Thanks for the reminder, and yeah, duhhhhhh. People actually enjoy keeping their livelihoods. Duh right back atcha.
People generally value their financial wellbeing and trustworthiness more than Internet points. It is also likely that no one person knows the algo, and fully describing the algo would likely require theft of IP.
At this point I expect many of the algorithms have been trained not designed and thus nobody knows for sure what they are doing. And even before that it's a really complex topic that probably can't be easily summarized.
Go look in arxiv.org; what I see is a huge amount of research in China and India, you might think there is a “missile gap” in e-commerce. The real action is in things like TikTok and Temu, Amazon and Google are legacy companies like AMC, Ford and GM were in the 1970s.
While the authors may be Indian and Chinese, they are most definitely studying at Western Universities or at least collaborating with western universities in the majority of cases. Not sure what you’re on about.
> For most folks outside of the above companies I can understand why know-how would be kept secret after people are gone from the employer: it's quite boring and of little interest to anyone, really. No benefit or thrill if you divulge anything.

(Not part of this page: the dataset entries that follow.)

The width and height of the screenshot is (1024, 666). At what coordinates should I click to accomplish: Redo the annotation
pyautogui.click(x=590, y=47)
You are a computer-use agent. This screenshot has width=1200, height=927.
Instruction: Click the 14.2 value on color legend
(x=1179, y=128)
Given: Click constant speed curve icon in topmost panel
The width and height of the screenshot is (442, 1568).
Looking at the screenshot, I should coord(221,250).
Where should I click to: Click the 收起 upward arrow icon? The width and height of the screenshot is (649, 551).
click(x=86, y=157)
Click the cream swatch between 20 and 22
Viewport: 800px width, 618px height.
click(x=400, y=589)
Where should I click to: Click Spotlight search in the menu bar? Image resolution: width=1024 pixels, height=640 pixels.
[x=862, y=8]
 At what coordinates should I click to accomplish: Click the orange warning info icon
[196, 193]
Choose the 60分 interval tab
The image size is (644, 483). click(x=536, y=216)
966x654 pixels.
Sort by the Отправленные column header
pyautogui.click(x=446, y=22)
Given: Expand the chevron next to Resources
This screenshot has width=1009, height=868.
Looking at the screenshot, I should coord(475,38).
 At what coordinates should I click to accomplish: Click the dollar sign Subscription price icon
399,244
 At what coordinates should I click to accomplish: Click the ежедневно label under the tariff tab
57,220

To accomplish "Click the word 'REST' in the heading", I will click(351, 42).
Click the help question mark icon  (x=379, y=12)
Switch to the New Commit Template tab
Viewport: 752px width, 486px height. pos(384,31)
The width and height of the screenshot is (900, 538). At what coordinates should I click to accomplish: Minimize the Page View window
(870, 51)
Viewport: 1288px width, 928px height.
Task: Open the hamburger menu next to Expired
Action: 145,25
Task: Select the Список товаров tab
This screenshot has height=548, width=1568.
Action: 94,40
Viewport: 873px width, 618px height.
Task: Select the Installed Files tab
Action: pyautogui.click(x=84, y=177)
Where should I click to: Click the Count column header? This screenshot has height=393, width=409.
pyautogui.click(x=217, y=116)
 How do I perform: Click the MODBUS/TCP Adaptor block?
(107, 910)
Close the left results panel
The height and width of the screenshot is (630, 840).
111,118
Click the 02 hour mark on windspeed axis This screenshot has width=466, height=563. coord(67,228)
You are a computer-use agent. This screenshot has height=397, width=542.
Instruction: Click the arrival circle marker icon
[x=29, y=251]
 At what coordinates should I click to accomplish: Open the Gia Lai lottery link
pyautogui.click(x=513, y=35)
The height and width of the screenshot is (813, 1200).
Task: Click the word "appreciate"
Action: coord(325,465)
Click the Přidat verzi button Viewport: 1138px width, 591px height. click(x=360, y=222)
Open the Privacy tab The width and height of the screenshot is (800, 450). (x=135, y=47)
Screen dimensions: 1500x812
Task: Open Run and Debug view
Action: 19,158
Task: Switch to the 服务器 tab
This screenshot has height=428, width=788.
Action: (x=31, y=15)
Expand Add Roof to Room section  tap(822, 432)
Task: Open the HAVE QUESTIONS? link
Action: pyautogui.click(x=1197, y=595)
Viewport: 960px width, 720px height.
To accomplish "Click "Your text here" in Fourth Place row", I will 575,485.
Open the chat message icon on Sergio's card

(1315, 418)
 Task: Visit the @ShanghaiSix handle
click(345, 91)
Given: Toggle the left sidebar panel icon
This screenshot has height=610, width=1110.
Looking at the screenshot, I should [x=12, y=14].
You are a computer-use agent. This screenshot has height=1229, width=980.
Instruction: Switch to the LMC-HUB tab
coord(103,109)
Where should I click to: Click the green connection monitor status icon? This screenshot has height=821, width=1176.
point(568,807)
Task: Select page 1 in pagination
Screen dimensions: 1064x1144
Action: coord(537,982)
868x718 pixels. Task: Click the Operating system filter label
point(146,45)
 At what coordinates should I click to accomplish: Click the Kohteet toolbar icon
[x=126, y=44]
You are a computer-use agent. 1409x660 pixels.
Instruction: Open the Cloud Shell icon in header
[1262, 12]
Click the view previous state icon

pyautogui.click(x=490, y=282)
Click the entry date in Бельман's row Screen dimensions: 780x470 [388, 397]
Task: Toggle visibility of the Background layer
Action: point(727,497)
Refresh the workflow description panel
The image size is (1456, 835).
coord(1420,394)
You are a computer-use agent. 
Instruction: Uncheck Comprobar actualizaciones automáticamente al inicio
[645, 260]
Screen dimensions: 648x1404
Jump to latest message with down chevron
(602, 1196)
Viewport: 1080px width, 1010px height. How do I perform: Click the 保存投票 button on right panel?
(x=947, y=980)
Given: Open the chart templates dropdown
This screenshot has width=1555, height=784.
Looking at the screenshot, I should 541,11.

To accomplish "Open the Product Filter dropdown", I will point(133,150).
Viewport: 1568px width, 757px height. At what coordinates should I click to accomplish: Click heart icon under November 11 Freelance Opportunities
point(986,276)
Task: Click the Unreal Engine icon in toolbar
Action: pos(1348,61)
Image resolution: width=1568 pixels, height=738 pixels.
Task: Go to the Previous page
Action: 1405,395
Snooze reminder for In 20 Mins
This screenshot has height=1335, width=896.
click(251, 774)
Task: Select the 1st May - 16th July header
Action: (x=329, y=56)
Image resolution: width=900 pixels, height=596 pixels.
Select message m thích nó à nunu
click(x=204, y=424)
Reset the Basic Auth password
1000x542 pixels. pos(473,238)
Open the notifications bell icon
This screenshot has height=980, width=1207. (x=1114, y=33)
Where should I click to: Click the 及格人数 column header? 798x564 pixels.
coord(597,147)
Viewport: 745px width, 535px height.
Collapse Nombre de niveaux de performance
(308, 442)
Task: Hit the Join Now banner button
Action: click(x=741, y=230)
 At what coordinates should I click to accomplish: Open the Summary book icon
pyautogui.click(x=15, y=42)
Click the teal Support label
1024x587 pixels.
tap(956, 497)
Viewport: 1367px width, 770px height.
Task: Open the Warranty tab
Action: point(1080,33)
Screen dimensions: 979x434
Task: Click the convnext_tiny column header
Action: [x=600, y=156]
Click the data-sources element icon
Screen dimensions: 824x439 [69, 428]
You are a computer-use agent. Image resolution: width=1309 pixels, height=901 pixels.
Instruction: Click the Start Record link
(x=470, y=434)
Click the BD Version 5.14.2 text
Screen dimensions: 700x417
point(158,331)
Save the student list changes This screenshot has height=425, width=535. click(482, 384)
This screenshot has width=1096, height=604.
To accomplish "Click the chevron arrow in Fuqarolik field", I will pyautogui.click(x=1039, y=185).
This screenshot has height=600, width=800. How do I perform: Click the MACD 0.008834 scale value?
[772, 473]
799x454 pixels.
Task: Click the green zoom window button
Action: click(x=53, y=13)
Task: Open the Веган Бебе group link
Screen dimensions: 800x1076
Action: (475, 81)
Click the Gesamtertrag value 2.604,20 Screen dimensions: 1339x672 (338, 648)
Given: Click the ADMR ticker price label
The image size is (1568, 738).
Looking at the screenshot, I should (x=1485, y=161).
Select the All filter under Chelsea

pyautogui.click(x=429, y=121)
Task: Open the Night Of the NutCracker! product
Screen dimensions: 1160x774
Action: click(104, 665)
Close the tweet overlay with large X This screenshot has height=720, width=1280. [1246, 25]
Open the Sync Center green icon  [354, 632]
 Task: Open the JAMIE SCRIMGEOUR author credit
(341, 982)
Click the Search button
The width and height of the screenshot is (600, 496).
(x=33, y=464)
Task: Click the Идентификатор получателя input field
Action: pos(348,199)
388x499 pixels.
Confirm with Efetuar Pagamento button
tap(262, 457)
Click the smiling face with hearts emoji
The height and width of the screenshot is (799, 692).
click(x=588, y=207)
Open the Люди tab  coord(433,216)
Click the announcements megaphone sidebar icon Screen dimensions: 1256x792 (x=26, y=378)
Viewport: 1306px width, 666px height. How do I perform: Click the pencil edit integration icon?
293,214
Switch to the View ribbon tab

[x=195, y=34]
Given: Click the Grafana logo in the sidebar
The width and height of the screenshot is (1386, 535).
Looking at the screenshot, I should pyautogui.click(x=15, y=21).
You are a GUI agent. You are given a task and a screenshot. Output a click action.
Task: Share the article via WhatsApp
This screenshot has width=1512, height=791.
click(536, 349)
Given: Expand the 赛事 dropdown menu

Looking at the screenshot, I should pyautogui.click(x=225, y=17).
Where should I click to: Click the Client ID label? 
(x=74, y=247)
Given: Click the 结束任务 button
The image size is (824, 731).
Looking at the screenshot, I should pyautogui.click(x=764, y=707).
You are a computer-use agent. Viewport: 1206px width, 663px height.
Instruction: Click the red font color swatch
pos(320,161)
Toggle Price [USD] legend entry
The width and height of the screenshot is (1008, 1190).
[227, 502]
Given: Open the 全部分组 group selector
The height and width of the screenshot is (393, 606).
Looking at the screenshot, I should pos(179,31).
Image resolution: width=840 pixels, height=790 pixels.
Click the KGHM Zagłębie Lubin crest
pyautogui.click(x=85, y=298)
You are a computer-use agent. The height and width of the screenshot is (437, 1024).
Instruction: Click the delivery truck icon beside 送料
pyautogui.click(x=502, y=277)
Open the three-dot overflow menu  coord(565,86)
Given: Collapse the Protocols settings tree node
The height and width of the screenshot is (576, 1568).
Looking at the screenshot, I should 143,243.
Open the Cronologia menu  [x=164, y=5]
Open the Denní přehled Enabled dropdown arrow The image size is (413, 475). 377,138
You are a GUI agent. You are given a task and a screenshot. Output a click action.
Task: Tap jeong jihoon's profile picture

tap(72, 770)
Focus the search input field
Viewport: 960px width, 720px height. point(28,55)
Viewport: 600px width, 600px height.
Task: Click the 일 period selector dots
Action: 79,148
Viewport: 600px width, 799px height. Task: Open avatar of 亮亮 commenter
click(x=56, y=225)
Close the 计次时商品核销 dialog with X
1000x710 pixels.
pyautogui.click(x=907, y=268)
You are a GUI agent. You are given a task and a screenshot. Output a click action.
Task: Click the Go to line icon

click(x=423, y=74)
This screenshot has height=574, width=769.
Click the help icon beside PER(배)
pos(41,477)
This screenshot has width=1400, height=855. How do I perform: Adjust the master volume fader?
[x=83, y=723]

Why would you expect it to be any different here? There's not going to be anything mind-blowing, earth-shattering. They're very big and complex and likely continually tweaked.

These aren't "algorithms" in the traditional sense of that word. They are complex, convoluted systems with hundreds of moving parts/services owned by dozens to hundreds of teams. There's no one individual who has a total understanding of the whole thing, and only a few that could speak to it at a high level. Most folks are busy optimizing and improving the microservices their team owns and such. The few folks with the high-level understanding are typically senior enough where divulging this info is neither particularly thrilling nor worth any potential risk.

And yes, recommendation engines are not nearly as exciting as the conspiracy theories around them.

So you’re telling me that behind the curtain it’s probably just Oz deciding that those who like dog videos probably want to see more dog videos?
There’s not much need for turnover, plenty of companies publish quite a bit on how their systems work. You can look for recsys papers from your favorite company if you want. The Netflix recommendation systems workshop is also good and has many industry talks.

The reality is that there’s a lot of (what is essentially) matrix factorization, and not much of anything nefarious or very interesting to most people who are not recommendation system engineers.

Another thing is that these systems are intentionally hard to game even if you know the weights. The systems optimize for things like P(comment|personalized features), so even if you know there’s a high weight in the scoring function for comments, just commenting a lot on your content isn’t sufficient. You need the system to predict that other people will also comment.

Well Google, YouTube and FB engineers should be embarrassed because their "algorithms" suck.